- Working data
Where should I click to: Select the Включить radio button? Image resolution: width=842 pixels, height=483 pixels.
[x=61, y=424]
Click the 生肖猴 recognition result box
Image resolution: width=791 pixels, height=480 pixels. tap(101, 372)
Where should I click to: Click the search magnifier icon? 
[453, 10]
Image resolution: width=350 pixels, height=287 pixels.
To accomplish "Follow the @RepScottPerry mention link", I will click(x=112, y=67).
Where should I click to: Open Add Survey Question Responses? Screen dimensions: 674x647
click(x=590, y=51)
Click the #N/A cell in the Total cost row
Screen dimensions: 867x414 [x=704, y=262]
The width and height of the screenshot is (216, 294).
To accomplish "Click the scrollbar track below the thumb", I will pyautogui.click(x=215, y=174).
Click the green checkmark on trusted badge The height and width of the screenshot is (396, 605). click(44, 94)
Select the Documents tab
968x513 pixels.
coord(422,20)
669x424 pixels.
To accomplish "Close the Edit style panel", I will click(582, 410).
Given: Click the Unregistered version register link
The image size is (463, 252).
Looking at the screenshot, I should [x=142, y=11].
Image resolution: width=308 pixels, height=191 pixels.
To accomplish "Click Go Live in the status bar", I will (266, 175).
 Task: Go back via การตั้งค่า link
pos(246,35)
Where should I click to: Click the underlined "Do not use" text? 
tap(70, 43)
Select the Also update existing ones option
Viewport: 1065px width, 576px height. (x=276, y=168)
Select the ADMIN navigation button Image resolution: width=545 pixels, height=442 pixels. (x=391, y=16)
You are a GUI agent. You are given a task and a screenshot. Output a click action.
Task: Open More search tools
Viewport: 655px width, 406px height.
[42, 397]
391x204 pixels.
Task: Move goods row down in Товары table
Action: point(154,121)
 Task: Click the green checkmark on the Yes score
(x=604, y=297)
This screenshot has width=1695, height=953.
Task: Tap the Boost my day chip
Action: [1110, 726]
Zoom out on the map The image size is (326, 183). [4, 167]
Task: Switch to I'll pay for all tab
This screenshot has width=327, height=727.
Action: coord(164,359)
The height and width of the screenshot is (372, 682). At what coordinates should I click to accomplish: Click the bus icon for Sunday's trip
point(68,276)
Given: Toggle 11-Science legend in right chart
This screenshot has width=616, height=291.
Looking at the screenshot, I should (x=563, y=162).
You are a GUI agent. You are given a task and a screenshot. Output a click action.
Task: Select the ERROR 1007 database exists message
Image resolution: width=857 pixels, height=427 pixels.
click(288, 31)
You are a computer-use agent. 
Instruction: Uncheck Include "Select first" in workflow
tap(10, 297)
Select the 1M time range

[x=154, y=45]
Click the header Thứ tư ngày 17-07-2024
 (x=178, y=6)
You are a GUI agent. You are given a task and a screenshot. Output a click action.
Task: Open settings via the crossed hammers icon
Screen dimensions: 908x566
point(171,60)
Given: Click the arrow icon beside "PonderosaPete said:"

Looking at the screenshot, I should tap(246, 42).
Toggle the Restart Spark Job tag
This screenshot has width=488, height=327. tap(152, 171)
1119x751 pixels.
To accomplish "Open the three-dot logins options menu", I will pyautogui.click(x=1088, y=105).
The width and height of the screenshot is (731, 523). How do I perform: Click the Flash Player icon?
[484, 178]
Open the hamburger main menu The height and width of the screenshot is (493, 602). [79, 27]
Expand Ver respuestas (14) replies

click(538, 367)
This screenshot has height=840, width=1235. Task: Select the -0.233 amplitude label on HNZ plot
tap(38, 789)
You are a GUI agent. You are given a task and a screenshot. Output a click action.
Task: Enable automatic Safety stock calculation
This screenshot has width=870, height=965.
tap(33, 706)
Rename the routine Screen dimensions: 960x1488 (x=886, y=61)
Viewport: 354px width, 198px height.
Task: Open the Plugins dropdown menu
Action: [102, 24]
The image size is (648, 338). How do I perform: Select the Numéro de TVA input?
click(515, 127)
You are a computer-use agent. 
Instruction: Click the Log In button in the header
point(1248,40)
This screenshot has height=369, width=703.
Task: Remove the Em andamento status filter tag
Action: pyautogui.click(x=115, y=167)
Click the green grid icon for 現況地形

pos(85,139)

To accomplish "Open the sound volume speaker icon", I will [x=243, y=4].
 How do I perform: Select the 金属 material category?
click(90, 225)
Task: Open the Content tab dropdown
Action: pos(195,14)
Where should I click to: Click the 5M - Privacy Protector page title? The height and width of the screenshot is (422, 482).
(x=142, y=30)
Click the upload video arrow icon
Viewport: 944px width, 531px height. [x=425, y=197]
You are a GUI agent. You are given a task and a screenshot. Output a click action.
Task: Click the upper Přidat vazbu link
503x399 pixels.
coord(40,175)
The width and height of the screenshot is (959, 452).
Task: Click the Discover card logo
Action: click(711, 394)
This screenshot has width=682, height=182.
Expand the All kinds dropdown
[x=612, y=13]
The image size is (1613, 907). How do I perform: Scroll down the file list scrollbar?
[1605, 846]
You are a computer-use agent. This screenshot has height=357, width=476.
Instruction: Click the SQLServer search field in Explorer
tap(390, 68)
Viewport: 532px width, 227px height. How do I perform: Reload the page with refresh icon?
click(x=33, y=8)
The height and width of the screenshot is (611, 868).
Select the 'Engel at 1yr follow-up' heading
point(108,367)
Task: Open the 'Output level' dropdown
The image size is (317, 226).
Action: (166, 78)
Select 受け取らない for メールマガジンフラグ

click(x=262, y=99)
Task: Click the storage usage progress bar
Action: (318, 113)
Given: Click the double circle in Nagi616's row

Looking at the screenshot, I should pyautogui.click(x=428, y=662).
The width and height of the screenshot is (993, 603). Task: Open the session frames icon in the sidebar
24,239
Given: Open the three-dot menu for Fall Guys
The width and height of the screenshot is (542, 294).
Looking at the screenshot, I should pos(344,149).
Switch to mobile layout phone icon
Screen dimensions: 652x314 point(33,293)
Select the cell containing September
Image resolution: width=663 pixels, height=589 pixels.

- Requirement
Output the listing exactly. Leave no line out.

- Response to the task
Where should I click to: Select the Включить radio button? Image resolution: width=842 pixels, height=483 pixels.
[x=61, y=424]
Click the 生肖猴 recognition result box
Image resolution: width=791 pixels, height=480 pixels. tap(101, 372)
Where should I click to: Click the search magnifier icon? 
[453, 10]
Image resolution: width=350 pixels, height=287 pixels.
To accomplish "Follow the @RepScottPerry mention link", I will click(x=112, y=67).
Where should I click to: Open Add Survey Question Responses? Screen dimensions: 674x647
click(x=590, y=51)
Click the #N/A cell in the Total cost row
Screen dimensions: 867x414 [x=704, y=262]
The width and height of the screenshot is (216, 294).
To accomplish "Click the scrollbar track below the thumb", I will pyautogui.click(x=215, y=174).
Click the green checkmark on trusted badge The height and width of the screenshot is (396, 605). click(44, 94)
Select the Documents tab
968x513 pixels.
coord(422,20)
669x424 pixels.
To accomplish "Close the Edit style panel", I will click(582, 410).
Given: Click the Unregistered version register link
The image size is (463, 252).
Looking at the screenshot, I should [x=142, y=11].
Image resolution: width=308 pixels, height=191 pixels.
To accomplish "Click Go Live in the status bar", I will (266, 175).
 Task: Go back via การตั้งค่า link
pos(246,35)
Where should I click to: Click the underlined "Do not use" text? 
tap(70, 43)
Select the Also update existing ones option
Viewport: 1065px width, 576px height. (x=276, y=168)
Select the ADMIN navigation button Image resolution: width=545 pixels, height=442 pixels. (x=391, y=16)
You are a GUI agent. You are given a task and a screenshot. Output a click action.
Task: Open More search tools
Viewport: 655px width, 406px height.
[42, 397]
391x204 pixels.
Task: Move goods row down in Товары table
Action: point(154,121)
 Task: Click the green checkmark on the Yes score
(x=604, y=297)
This screenshot has width=1695, height=953.
Task: Tap the Boost my day chip
Action: [1110, 726]
Zoom out on the map The image size is (326, 183). [4, 167]
Task: Switch to I'll pay for all tab
This screenshot has width=327, height=727.
Action: coord(164,359)
The height and width of the screenshot is (372, 682). At what coordinates should I click to accomplish: Click the bus icon for Sunday's trip
point(68,276)
Given: Toggle 11-Science legend in right chart
This screenshot has width=616, height=291.
Looking at the screenshot, I should (x=563, y=162).
You are a GUI agent. You are given a task and a screenshot. Output a click action.
Task: Select the ERROR 1007 database exists message
Image resolution: width=857 pixels, height=427 pixels.
click(288, 31)
You are a computer-use agent. 
Instruction: Uncheck Include "Select first" in workflow
tap(10, 297)
Select the 1M time range

[x=154, y=45]
Click the header Thứ tư ngày 17-07-2024
 (x=178, y=6)
You are a GUI agent. You are given a task and a screenshot. Output a click action.
Task: Open settings via the crossed hammers icon
Screen dimensions: 908x566
point(171,60)
Given: Click the arrow icon beside "PonderosaPete said:"

Looking at the screenshot, I should tap(246, 42).
Toggle the Restart Spark Job tag
This screenshot has width=488, height=327. tap(152, 171)
1119x751 pixels.
To accomplish "Open the three-dot logins options menu", I will pyautogui.click(x=1088, y=105).
The width and height of the screenshot is (731, 523). How do I perform: Click the Flash Player icon?
[484, 178]
Open the hamburger main menu The height and width of the screenshot is (493, 602). [79, 27]
Expand Ver respuestas (14) replies

click(538, 367)
This screenshot has height=840, width=1235. Task: Select the -0.233 amplitude label on HNZ plot
tap(38, 789)
You are a GUI agent. You are given a task and a screenshot. Output a click action.
Task: Enable automatic Safety stock calculation
This screenshot has width=870, height=965.
tap(33, 706)
Rename the routine Screen dimensions: 960x1488 (x=886, y=61)
Viewport: 354px width, 198px height.
Task: Open the Plugins dropdown menu
Action: [102, 24]
The image size is (648, 338). How do I perform: Select the Numéro de TVA input?
click(515, 127)
You are a computer-use agent. 
Instruction: Click the Log In button in the header
point(1248,40)
This screenshot has height=369, width=703.
Task: Remove the Em andamento status filter tag
Action: pyautogui.click(x=115, y=167)
Click the green grid icon for 現況地形

pos(85,139)

To accomplish "Open the sound volume speaker icon", I will [x=243, y=4].
 How do I perform: Select the 金属 material category?
click(90, 225)
Task: Open the Content tab dropdown
Action: pos(195,14)
Where should I click to: Click the 5M - Privacy Protector page title? The height and width of the screenshot is (422, 482).
(x=142, y=30)
Click the upload video arrow icon
Viewport: 944px width, 531px height. [x=425, y=197]
You are a GUI agent. You are given a task and a screenshot. Output a click action.
Task: Click the upper Přidat vazbu link
503x399 pixels.
coord(40,175)
The width and height of the screenshot is (959, 452).
Task: Click the Discover card logo
Action: click(711, 394)
This screenshot has width=682, height=182.
Expand the All kinds dropdown
[x=612, y=13]
The image size is (1613, 907). How do I perform: Scroll down the file list scrollbar?
[1605, 846]
You are a computer-use agent. This screenshot has height=357, width=476.
Instruction: Click the SQLServer search field in Explorer
tap(390, 68)
Viewport: 532px width, 227px height. How do I perform: Reload the page with refresh icon?
click(x=33, y=8)
The height and width of the screenshot is (611, 868).
Select the 'Engel at 1yr follow-up' heading
point(108,367)
Task: Open the 'Output level' dropdown
The image size is (317, 226).
Action: (166, 78)
Select 受け取らない for メールマガジンフラグ

click(x=262, y=99)
Task: Click the storage usage progress bar
Action: (318, 113)
Given: Click the double circle in Nagi616's row

Looking at the screenshot, I should pyautogui.click(x=428, y=662).
The width and height of the screenshot is (993, 603). Task: Open the session frames icon in the sidebar
24,239
Given: Open the three-dot menu for Fall Guys
The width and height of the screenshot is (542, 294).
Looking at the screenshot, I should pos(344,149).
Switch to mobile layout phone icon
Screen dimensions: 652x314 point(33,293)
Select the cell containing September
Image resolution: width=663 pixels, height=589 pixels.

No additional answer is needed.